Eine andere Frage, die sich im Rahmen eines solchen Schadenersatzes stellt, ist die Frage nach der Intensität des Schadens. Hiermit haben wir uns vor kurzem schon in einem gesonderten Beitrag beschäftigt. Bei den vorgelegten Fragen ging es jedoch darum, ob überhaupt von der Klagenden Partei ein Schaden vorgetragen werden muss, oder ob ein Verstoß gegen die DSGVO automatisch zu einem Anspruch führt.
Der zuständige Generalanwalt nimmt Stellung
Der zuständige Generalanwalt stellt hierbei in einer Stellungnahme klar, dass kein Schadenersatz ohne Schaden vorliegt:
„Ohne einen Schaden würde der Schadensersatz die Funktion des Ausgleichs der nachteiligen Folgen des Verstoßes nicht mehr erfüllen, sondern hätte eher die Rechtsnatur einer Sanktion.“
In seinem Ergebnis stellt der Generalanwalt fest:
„Der in der Verordnung 2016/679 geregelte Ersatz immaterieller Schäden erstreckt sich nicht auf bloßen Ärger, zu dem die Verletzung ihrer Vorschriften bei der betroffenen Person geführt haben mag. Es ist Sache der nationalen Gerichte, herauszuarbeiten, wann das subjektive Unmutsgefühl aufgrund seiner Merkmale im Einzelfall als immaterieller Schaden angesehen werden kann.“
Diese Ansicht entspricht also auch der überwiegend von deutschen Gerichten vertretenen Rechtsauffassung, nach der ein Schadenersatzanspruch ohne einen „echten“ Schaden nicht möglich ist.
Folgt der EuGH der Auffassung des Generalanwalts, was in der Vergangenheit häufig der Falls war, ergibt sich daraus mehr Rechtssicherheit für zukünftige Kläger. Kläger sind dann über ihre Darlegungsplichten im Rahmen einer Klage wegen Art. 82 Abs. 1 DSGVO im Klaren, wodurch sich aussichtlose Klagen in Zukunft vermeiden lassen, bei denen schon kein ersetzbarer Schaden vorliegt. Eine begrüßenswerte Entlastung der Gerichte.
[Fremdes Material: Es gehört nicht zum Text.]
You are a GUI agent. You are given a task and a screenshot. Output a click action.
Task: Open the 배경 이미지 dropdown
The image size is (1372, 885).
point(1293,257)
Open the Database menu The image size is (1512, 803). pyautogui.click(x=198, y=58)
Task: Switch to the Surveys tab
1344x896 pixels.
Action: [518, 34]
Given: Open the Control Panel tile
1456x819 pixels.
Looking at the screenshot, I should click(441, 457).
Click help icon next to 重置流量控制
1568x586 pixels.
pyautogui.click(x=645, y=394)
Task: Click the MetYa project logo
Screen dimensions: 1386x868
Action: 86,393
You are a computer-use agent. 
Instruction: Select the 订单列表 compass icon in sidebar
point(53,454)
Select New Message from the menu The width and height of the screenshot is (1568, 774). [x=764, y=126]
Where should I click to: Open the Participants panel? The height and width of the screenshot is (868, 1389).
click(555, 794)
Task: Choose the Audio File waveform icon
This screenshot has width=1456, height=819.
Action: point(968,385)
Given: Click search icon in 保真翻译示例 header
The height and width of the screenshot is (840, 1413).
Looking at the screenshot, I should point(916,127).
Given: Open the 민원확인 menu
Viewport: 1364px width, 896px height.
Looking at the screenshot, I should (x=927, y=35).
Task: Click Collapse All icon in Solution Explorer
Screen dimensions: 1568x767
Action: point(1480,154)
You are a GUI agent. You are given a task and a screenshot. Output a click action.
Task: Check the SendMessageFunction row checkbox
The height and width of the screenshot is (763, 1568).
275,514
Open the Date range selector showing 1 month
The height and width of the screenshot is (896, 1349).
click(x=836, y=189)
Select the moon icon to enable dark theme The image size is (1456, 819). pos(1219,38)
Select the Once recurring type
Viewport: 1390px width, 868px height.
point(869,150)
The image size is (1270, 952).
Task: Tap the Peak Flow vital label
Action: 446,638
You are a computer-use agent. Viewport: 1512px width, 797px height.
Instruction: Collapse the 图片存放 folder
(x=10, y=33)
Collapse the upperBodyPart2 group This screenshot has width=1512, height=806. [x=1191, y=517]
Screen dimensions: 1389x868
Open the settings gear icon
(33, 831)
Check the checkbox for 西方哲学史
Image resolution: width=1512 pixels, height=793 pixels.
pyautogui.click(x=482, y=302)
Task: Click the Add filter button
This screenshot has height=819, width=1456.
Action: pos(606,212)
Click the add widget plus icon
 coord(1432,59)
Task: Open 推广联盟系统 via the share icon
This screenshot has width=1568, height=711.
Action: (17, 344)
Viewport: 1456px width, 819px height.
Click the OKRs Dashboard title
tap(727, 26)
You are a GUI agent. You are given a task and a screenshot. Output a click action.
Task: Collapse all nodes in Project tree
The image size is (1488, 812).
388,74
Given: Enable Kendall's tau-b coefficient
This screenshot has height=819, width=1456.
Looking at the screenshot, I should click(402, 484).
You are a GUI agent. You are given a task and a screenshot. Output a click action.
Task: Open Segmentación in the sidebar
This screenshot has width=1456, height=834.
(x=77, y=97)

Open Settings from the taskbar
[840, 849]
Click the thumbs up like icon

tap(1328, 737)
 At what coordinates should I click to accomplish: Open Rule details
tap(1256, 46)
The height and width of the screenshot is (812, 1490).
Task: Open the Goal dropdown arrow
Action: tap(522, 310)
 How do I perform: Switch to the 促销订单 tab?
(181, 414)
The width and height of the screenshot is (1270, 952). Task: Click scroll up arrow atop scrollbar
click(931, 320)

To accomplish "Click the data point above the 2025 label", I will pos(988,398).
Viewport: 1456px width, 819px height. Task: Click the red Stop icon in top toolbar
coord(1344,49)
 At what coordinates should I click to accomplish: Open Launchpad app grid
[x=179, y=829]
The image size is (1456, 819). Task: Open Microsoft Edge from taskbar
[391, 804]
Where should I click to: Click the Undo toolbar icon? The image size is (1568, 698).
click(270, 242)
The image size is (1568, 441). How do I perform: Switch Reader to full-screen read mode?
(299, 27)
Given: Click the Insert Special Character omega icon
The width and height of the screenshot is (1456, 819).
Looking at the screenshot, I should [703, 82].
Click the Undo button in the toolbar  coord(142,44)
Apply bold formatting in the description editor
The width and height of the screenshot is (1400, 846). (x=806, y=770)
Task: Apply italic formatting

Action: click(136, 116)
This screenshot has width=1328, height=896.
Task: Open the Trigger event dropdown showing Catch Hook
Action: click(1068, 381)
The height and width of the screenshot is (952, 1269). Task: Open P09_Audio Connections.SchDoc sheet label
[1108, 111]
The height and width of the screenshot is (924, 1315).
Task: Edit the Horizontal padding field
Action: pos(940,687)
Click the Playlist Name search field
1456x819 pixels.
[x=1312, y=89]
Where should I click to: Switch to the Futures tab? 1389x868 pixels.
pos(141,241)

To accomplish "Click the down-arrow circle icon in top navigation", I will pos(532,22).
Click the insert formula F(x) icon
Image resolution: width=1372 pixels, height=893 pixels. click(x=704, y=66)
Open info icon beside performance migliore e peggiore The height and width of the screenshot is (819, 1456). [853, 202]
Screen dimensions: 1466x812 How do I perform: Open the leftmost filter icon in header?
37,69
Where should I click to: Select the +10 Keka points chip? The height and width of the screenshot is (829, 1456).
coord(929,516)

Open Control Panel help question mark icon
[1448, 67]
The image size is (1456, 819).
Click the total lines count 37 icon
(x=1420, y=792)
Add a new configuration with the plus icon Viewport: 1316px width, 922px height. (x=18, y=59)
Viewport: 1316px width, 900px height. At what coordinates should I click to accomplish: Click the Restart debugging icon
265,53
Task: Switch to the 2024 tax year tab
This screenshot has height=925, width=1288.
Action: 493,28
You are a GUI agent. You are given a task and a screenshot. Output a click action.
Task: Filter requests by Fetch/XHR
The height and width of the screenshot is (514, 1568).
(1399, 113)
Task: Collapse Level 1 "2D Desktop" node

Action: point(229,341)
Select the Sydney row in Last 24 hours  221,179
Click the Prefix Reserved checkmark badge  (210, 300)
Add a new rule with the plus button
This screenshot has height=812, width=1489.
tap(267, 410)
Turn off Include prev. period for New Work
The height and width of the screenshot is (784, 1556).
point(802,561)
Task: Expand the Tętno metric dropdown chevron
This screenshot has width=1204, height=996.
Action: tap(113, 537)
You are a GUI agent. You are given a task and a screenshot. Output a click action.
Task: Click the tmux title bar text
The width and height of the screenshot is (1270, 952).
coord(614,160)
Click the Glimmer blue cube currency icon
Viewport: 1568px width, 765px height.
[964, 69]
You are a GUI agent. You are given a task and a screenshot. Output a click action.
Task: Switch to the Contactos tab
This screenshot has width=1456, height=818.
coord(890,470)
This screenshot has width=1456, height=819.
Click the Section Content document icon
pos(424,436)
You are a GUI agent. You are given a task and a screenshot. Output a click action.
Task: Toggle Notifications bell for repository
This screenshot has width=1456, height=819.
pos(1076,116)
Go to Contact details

Mehr Rechtssicherheit im datenschutzrechtlichen Schadenersatzrecht
Die endgültige Entscheidung des EuGH wird mit Spannung erwartet. Ob sich der EuGH letztendlich den Schlussanträgen des Generalanwalts anschließt, ist nicht sicher. Nach derzeitiger Einschätzung in der datenschutzrechtlichen Literatur ist das wohl das erwartete Ergebnis. Durch das Vorlageverfahren wird jedenfalls Klarheit über den Charakter des Anspruchs aus Art. 82 S.1 DSGVO verschafft.
Grundsätzlich find ich die Entscheidung gut, aber dann kann man doch den Schadensersatz aufgrund immaterieller Schäden gleich sein lassen. Wenn ein Anspruch nur bei echtem Schaden möglich ist, wird man immer irgendwann bei einem materiellen Schaden landen. Verarbeitung politischer Einstellung („falsche“ Partei) – Mobbing – psychische Belastung – dadurch evtl. Verlust des Arbeitsplatzes, oder keine Vollzeitarbeit mehr möglich -> finanzieller Schaden durch Wegfall des Einkommens = materieller Schaden.
Also dann lieber „Immateriell“ streichen, als sich mit irgendwelchen Worthülsen verkünsteln, die hinterher jedes Gericht anders auslegt.